Back in January, we noted that wild predators -- bobcats and coyotes, specifically -- were becoming more of a problem in places like Bellaire and West University. In Bellaire, a woman used a motion-sensing camera to videotape bobcats and coyotes coming to her yard and eating her pet ornamental deer.
Still, Bellaire and West U feel kind of suburban. And some experts said that the danger from the predators was higher because they lived near the greenbelt that is the Union Pacific railway / utility easement that parallels the West Loop.
But urbanites take note. If you think your pet is safe from predation in urban Montose as opposed to the savage wilds of West U, you are in potentially fatal error.
A reader sent us a flyer concerning the death of a cat named Alley. In the wee hours of last Thursday morning, Alley Cat was snatched from near its home on Morse between Westheimer and Fairvew.
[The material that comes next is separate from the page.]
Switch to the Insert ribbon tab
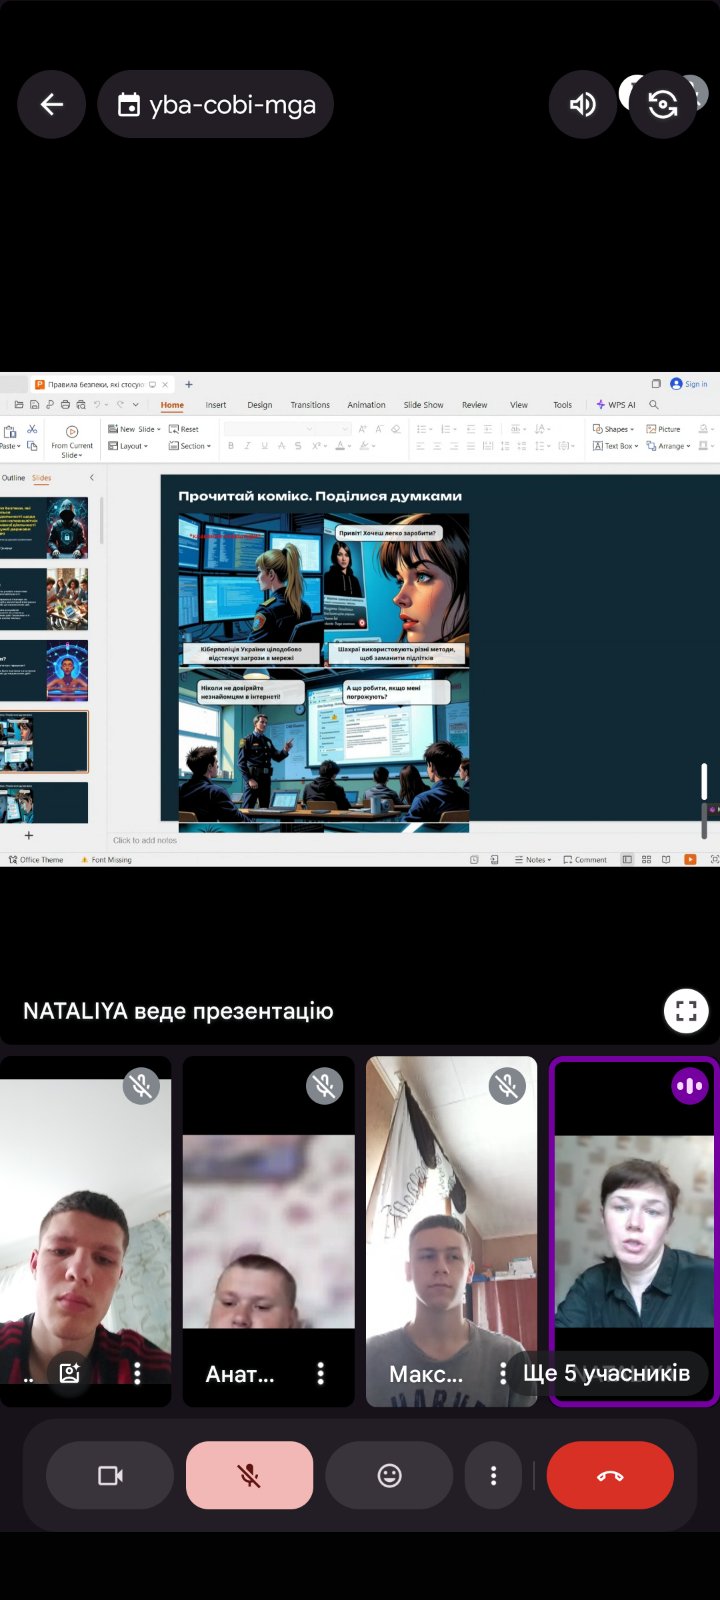720x1600 pixels. (x=216, y=405)
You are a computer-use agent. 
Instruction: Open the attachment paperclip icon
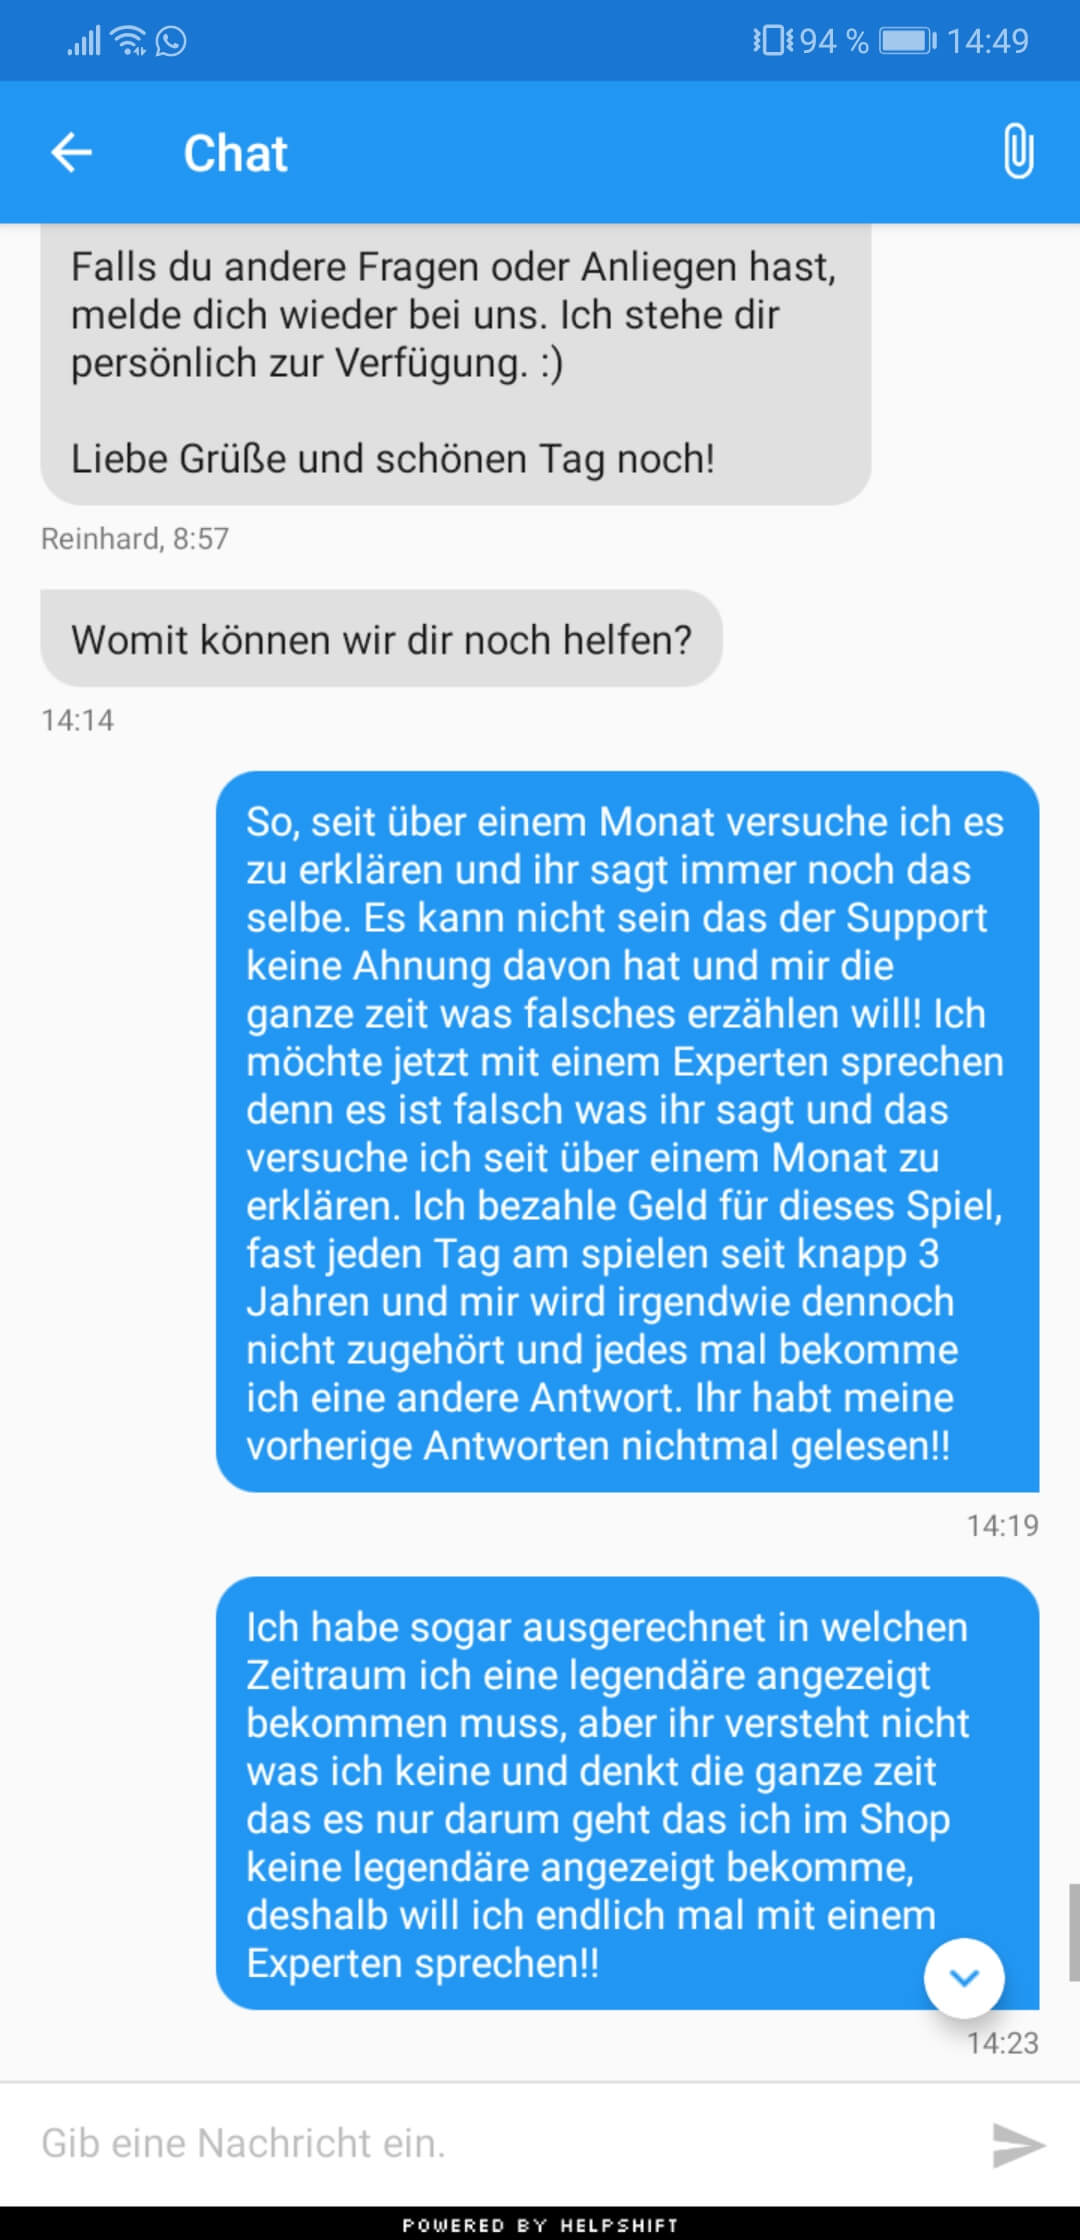[x=1018, y=151]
Alley's owner claims to have seen two coyotes running down the street, one of them clutching the beloved pet in its jaws, and Alley's mangled body was subsequently found two blocks away.
Apparently, Alley's owner's tale has met with some skepticism, because the flyer goes to some length to address the very idea that coyotes could be in a deeply urban neighborhood like Montrose. Might not the culprits have been huskies instead?
Hair Balls called Doug Steen, the assistant district supervisor at Texas Wildlife Services in College Station to find out.
Steen says it is absolutely possible that Alley was killed by coyotes. "Coyotes are extremely adaptable -- they can live anywhere from the wilds of western Canada and Alaska to every major metropolitan area in Texas," he says. "As a matter of fact, it's easier for them to thrive where people are because food is so abundant -- and that could be either pets or pet food."
Hair Balls noted that the area where Alley was killed was fairly close to the greenspace of Buffalo Bayou and several large cemeteries along Allen Parkway and wondered if that would abet a hungry coyote. Steen says that today's urban coyote doesn't even particularly need that much nature. Just a plain old neighborhood -- even one as urban as Montrose -- will do, he says.
"They are very, very good at what they do," he says. Nowadays, you can expect to find them everywhere except in a downtown-type scenario.
You can trap them and shoot them all you want, but more will always come. The best ways to ensure that they don't get your pets is to keep a close eye on them when they are outside -- one expert says to leash your cats. And you should never leave pet food outside, as coyotes see pets and pet food as one and the same.